[Supplied text]
Passengers using Dublin and Cork airports have been strongly advised to wear face masks, and only people travelling should enter terminals.

That's according to new guidelines issued by daa, the company operating the airports, aiming to protect health and safety during the Covid-19 pandemic.

Both Dublin and Cork have implemented enhanced cleaning measures, daa says, with a particular focus on "key contact surfaces" such as security trays, self-service kiosks, escalator handrails and trolleys.

960 hand sanitisers have been introduced, with 720 protective plexiglass screens erected at areas like check-in, security, shops, restaurants and bars.

Socially distanced seating is in place, with "10,500 pieces of COVID-19 related signage" indicating everything from queue spacing to occupancy limits for bathrooms and lifts.

Temperature checks or Covid-19 tests are not mentioned: "This is a decision for the national health authorities rather than the airport," a spokesperson told the Irish Independent.

The new guidelines will apply from Tuesday, June 16, and are based on Ireland's public health advice and European Aviation Safety Agency (EASA) and European Centre for Disease Prevention and Control (ECDC) recommendations.

Cork, Dublin and Shannon airports have all remained open during the pandemic, to allow for passenger repatriation and maintain cargo flights.

Passenger numbers have been at a trickle compared to normal, however - declining by 99pc at the peak of the coronavirus crisis.
[/Supplied text]
[Dataset]
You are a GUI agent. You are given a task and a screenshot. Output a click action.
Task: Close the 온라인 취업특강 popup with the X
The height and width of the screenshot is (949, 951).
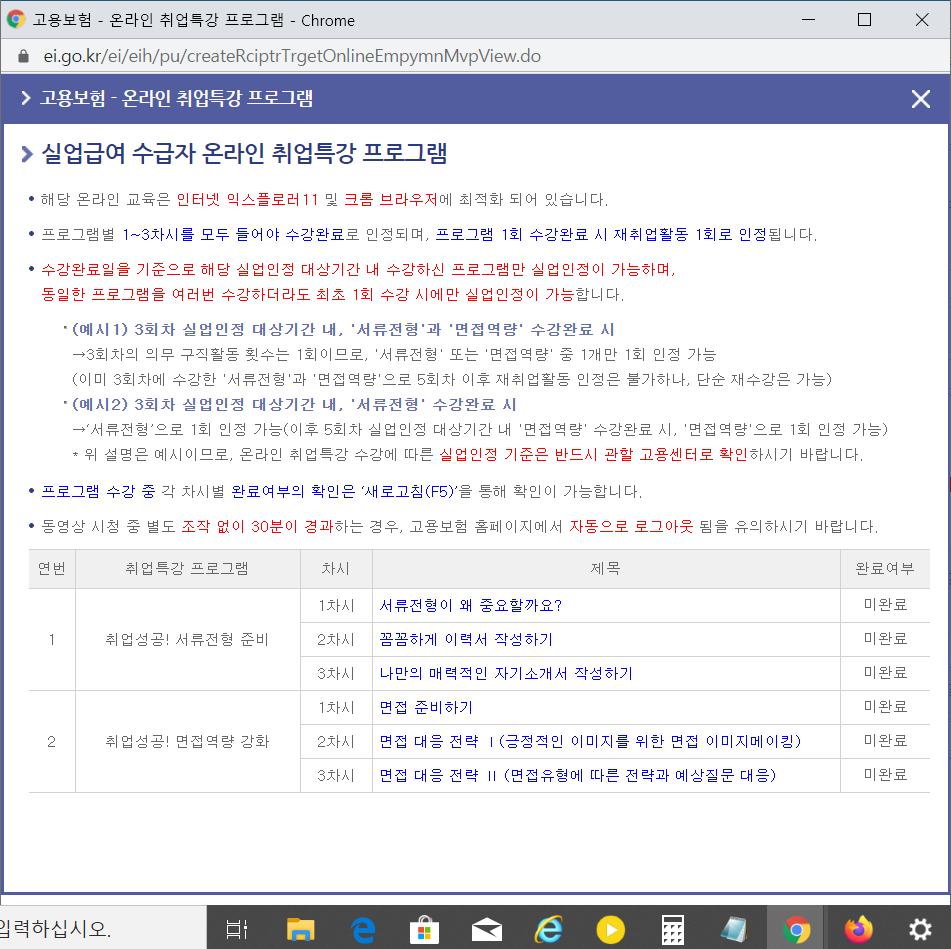pos(920,99)
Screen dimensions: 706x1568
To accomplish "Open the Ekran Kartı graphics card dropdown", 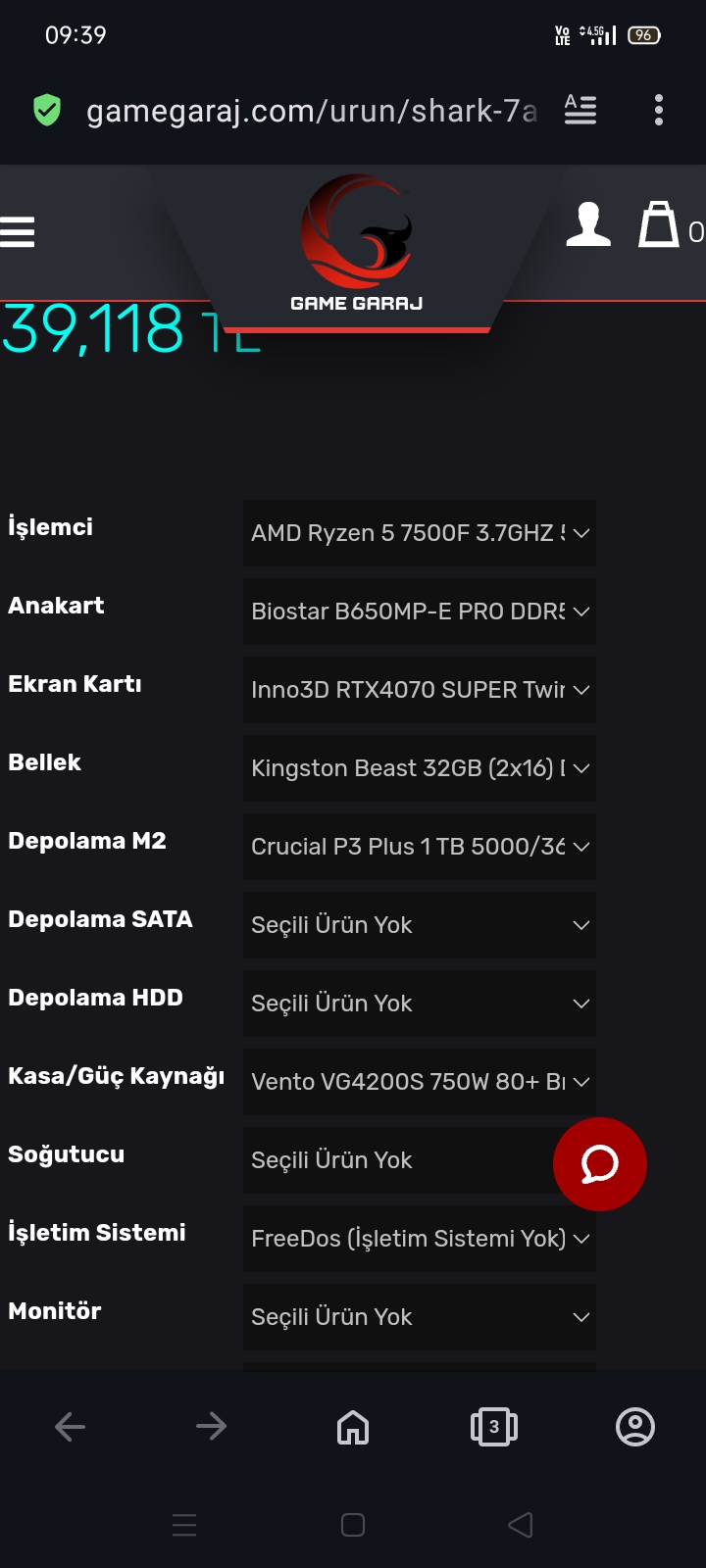I will click(x=419, y=690).
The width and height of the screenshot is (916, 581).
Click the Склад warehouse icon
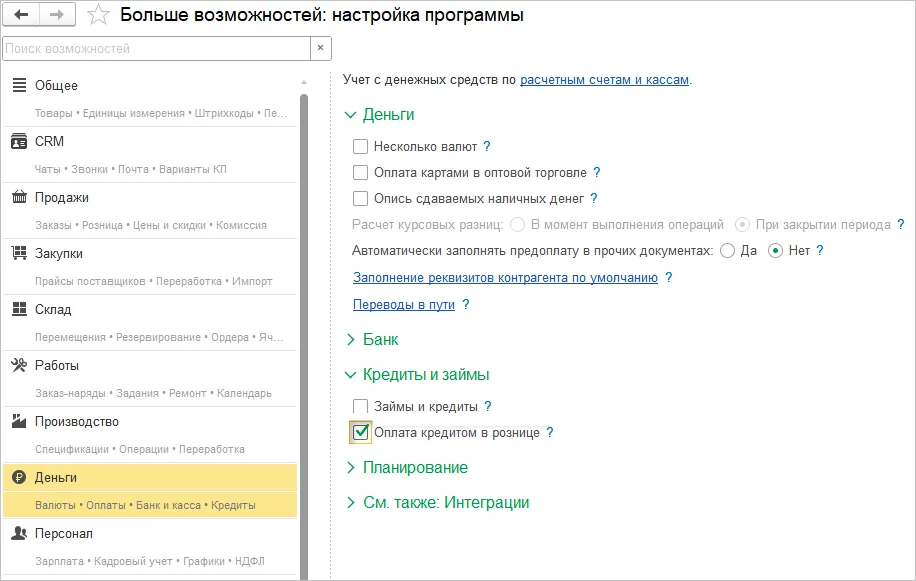[19, 310]
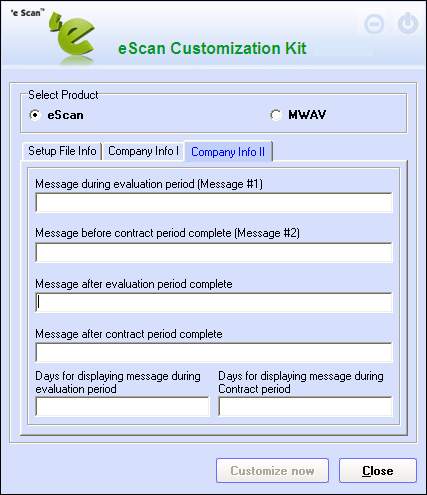Select the Company Info II tab
Image resolution: width=427 pixels, height=495 pixels.
tap(228, 152)
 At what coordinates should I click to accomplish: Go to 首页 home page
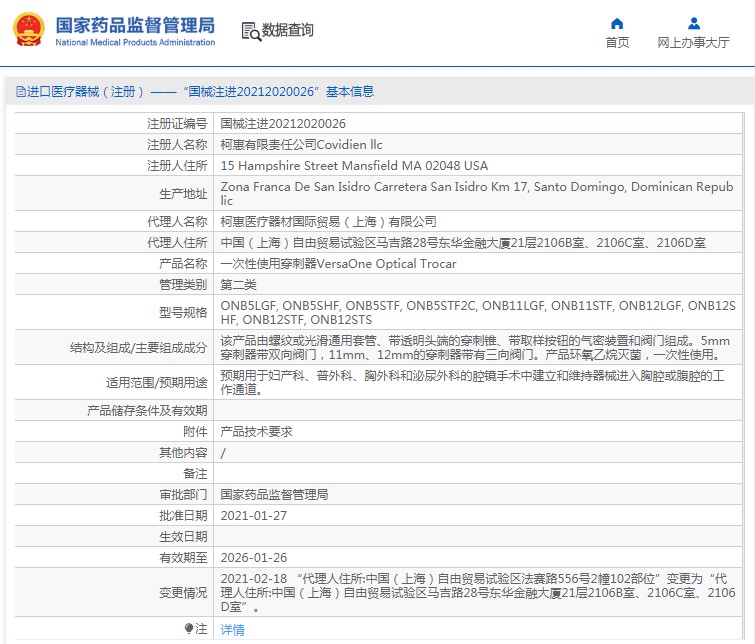point(617,42)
[/Dataset]
**Tasks to carry out**
a – In the article on the Dublin and Cork airport guidelines, why did Cork, Dublin and Shannon airports stay open during the pandemic? Answer in one to three sentences.
b – Translate this sentence from the article on the Dublin and Cork airport guidelines into Spanish: "960 hand sanitisers have been introduced, with 720 protective plexiglass screens erected at areas like check-in, security, shops, restaurants and bars."
c – Pick up the article on the Dublin and Cork airport guidelines after its last sentence and continue it.

**Task-by-task outputs**
a – They stayed open to allow for passenger repatriation and to keep cargo flights running.

b – Se han incorporado 960 desinfectantes de manos, y se han colocado 720 mamparas protectoras de plexiglás en zonas como la facturación, el control de seguridad, las tiendas, los restaurantes y los bares.

c –
While a full recovery could take years, airlines are planning to slowly ramp up schedules - with Ryanair, for example, aiming to operate 40pc of its summer schedule from July, and Emirates set to resume a twice-weekly service between Dublin and Dubai (the route was previously twice-daily).

However, the Department of Foreign Affairs continues to advise against "non-essential travel" overseas until further notice, and a 14-day self-isolation period awaits anyone arriving into the country.

It is unclear when this advice may change.

For those who do travel in the coming months, face coverings are "strongly recommended" at all times inside the airport or its shuttle buses, daa says.

They are not mandatory, however - and children under 13 or passengers with a valid medical reason for not wearing coverings are exempt.

"Passengers should bring their own face mask from home, but if they forget to do so, masks will be available for purchase at the airport," daa says.

“The safety of our passengers, our employees and all the other staff is always daa’s main priority and we will never compromise on that,” its Chief Executive, Dalton Philips, said.